* [Exercise objective]:
A complete copy of the entries, exactly as written, is the expected result.
══ Extracted material
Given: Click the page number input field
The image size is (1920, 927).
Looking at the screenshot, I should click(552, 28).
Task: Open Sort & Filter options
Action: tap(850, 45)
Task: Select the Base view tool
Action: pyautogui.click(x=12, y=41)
════
* [Solution for this problem]:
Given: Click the page number input field
The image size is (1920, 927).
Looking at the screenshot, I should click(552, 28).
Task: Open Sort & Filter options
Action: tap(850, 45)
Task: Select the Base view tool
Action: pyautogui.click(x=12, y=41)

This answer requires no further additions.